AEGIS: Towards Formalized and Practical Memory-Safe Execution of C programs via MSWASM
Shahram Esmaeilsabzali, Arayi Khalatyan, Zhijun Mo, Sruthi Venkatanarayanan, Shengjie Xu
TL;DR
This work addresses memory safety in C by leveraging Memory-Safe WebAssembly (MSWASM) as a safe intermediate representation. It delivers a formal Coq/Iris model of MSWASM with inter-module interaction and proves local handle isolation, then couples this with Aegis, a pipeline that translates MSWASM to spatially safe Checked C code to protect C programs, including legacy libraries. The key contributions are a mechanized MSWASM formalization, a proof of translation to Checked C ensuring spatial safety, and a practical toolchain that achieves substantial runtime efficiency while preserving binary compatibility.

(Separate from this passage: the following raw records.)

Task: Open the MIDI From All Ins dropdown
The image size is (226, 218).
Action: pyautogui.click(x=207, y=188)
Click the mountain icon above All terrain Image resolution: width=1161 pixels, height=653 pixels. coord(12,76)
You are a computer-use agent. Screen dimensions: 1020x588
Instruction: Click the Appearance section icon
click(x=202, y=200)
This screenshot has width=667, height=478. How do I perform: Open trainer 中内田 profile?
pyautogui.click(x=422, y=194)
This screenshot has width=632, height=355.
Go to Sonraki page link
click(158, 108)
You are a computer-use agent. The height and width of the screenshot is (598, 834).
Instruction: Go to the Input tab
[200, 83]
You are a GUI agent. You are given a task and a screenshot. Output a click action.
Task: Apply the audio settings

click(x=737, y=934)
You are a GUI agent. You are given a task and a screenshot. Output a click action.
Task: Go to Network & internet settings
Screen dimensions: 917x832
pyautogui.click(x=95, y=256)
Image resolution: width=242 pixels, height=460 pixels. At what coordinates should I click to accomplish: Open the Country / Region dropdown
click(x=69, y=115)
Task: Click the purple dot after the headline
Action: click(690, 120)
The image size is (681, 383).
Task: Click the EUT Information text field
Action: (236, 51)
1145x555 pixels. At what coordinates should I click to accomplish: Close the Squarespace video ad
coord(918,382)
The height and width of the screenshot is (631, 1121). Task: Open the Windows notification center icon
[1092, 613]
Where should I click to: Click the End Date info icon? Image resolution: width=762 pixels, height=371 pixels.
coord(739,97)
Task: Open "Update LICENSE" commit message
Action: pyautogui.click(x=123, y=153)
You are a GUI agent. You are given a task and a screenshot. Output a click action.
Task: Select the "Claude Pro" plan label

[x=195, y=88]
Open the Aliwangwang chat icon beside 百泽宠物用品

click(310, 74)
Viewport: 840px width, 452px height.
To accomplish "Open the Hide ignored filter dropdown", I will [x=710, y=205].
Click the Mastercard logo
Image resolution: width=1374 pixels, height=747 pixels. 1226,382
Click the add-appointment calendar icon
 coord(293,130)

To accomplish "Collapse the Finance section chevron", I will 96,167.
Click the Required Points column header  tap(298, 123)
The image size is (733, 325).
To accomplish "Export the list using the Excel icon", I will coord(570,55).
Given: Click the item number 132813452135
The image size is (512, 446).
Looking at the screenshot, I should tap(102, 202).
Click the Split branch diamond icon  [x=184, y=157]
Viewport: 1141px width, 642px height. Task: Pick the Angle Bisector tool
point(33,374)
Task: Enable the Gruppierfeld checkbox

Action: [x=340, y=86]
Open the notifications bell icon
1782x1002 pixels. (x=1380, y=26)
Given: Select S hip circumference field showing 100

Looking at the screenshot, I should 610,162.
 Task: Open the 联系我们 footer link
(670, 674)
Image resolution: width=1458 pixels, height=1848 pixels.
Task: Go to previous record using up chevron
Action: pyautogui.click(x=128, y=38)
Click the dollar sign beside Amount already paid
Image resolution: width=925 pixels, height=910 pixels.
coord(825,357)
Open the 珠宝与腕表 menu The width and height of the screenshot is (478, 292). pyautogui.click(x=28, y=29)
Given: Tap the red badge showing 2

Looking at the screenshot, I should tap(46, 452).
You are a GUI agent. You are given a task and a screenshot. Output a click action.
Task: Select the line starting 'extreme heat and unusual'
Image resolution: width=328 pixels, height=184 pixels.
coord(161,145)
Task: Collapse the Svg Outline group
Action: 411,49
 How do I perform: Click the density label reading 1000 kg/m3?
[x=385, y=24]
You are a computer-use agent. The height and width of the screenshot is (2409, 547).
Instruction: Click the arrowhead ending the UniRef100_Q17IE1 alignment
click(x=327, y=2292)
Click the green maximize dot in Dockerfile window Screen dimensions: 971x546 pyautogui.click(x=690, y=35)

The approach enables safe interoperability among multi-party components and offers a concrete path to deploy memory-safety guarantees in real-world C systems with modest performance overhead and limited memory impact.
Abstract
Programs written in unsafe languages such as C are prone to memory safety errors, which can lead to program compromises and serious real-world security consequences. Recently, Memory-Safe WebAssembly (MSWASM) is introduced as a general-purpose intermediate bytecode with built-in memory safety semantics. Programs written in C can be compiled into MSWASM to get complete memory safety protection. In this paper, we present our extensions on MSWASM, which improve its semantics and practicality. First, we formalize MSWASM semantics in Coq/Iris, extending it with inter-module interaction, showing that MSWASM provides fine-grained isolation guarantees analogous to WASM's coarse-grained isolation via linear memory. Second, we present Aegis, a system to adopt the memory safety of MSWASM for C programs in an interoperable way. Aegis pipeline generates Checked C source code from MSWASM modules to enforce spatial memory safety. Checked C is a recent binary-compatible extension of C which can provide guaranteed spatial safety. Our design allows Aegis to protect C programs that depend on legacy C libraries with no extra dependency and with low overhead. Aegis pipeline incurs 67% runtime overhead and near-zero memory overhead on PolyBenchC programs compared to native.